Data di Indonesia pada tahun 2006 menunjukkan cedera dan luka berada di urutan 6 dari total kasus yang masuk rumah sakit di seluruh Indonesia dengan jumlah mencapai 340.000 kasus, namun belum ada data pasti mengenai porsi cedera kepala.Data rumah sakit seperti Rumah Sakit Cipto Mangunkusumo (RSCM), Jakarta pada tahun 2005 menunukkan kasus cedera kepala mencapai 750 kasus dengan mortalitas sebanyak 23 kasus.


9.         KOMPLIKASI
Komplikasi pada Trauma Kapitis :
-           Kebocoran cairan Serebrospinal
Akibat fraktor pada Fossa anterior dekat sinus frontal atau dari fraktor tengkorak bagian petrous dari tulang temporol.
-          Kejang
Kejang pasca trauma dapat terjadi secara (dalam 24 jam pertama) dini (minggu pertama) atau lanjut (setelah satu minggu).

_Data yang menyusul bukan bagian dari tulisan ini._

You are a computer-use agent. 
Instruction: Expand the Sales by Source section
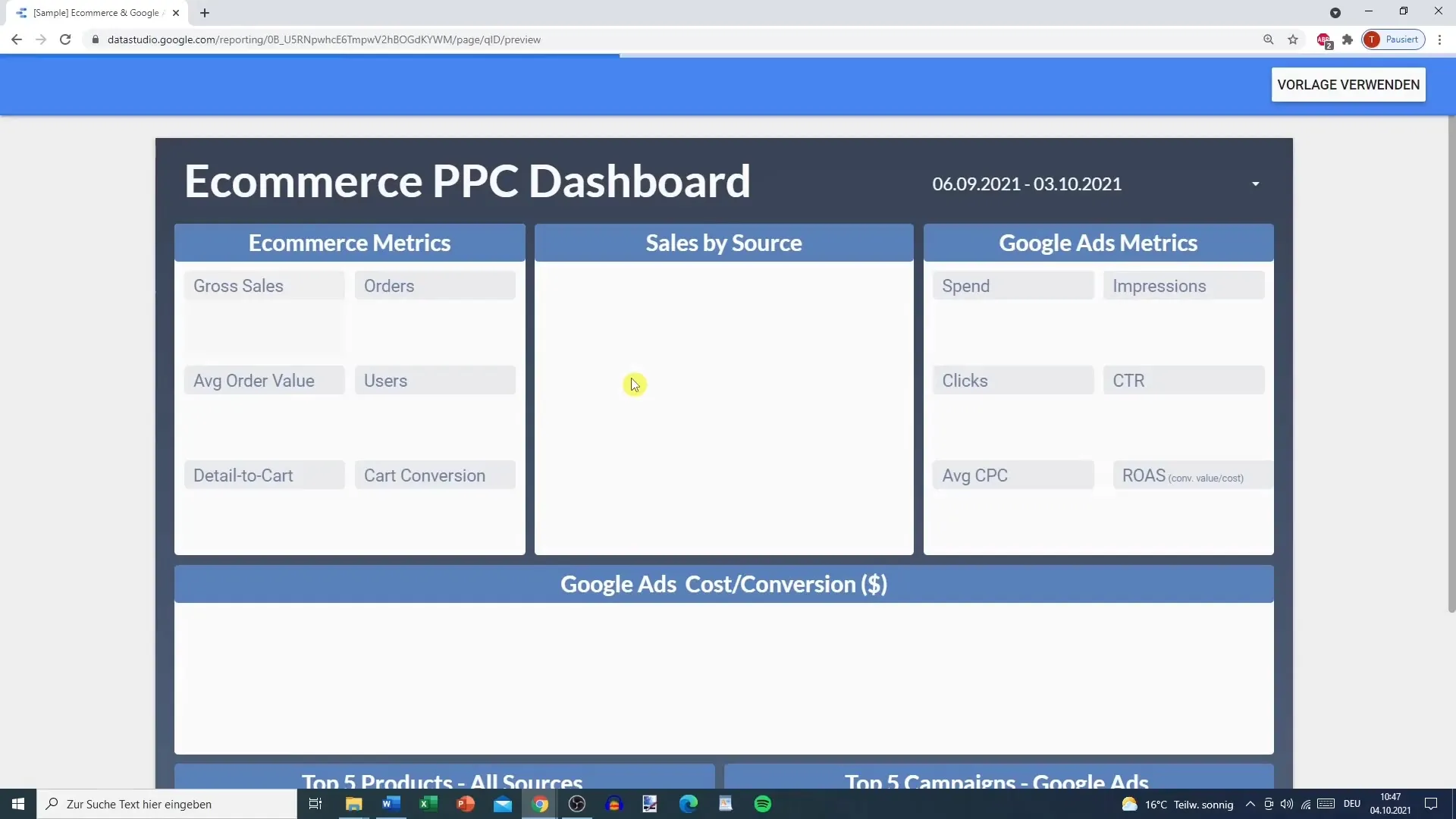click(724, 242)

-            Diabetes Insipidus
Disebabkan oleh kerusakan traumatik pada rangkai hipofisis menyebabkan penghentian sekresi hormon antideuretik.
Hudak & Gallo ( 1996 )

10.     PROGNOSIS
Pemulihan fungsi otak tergantung kepada beratnya cedera yang terjadi, umur anak, lamanya penurunan kesadaran dan bagian otak yang terkena. 50% dari anak yang mengalami penurunan kesadaran selama lebih dari 24 jam, akan mengalami komplikasi jangka panjang berupa kelainan fisik, kecerdasan dan emosi. Kematian akibat cedera kepala berat lebih sering ditemukan pada bayi.
Anak-anak yang bertahan hidup seringkali harus menjalani rehabilitasi kecerdasan dan emosi. Masalah yang biasa timbul selama masa pemulihan adalah hilangnya ingatan akan peristiwa yang terjadi sesaat sebelum terjadinya cedera (amnesia retrograd), perubahan perilaku, ketidakstabilan emosi, gangguan tidur dan penurunan tingkat kecerdasan.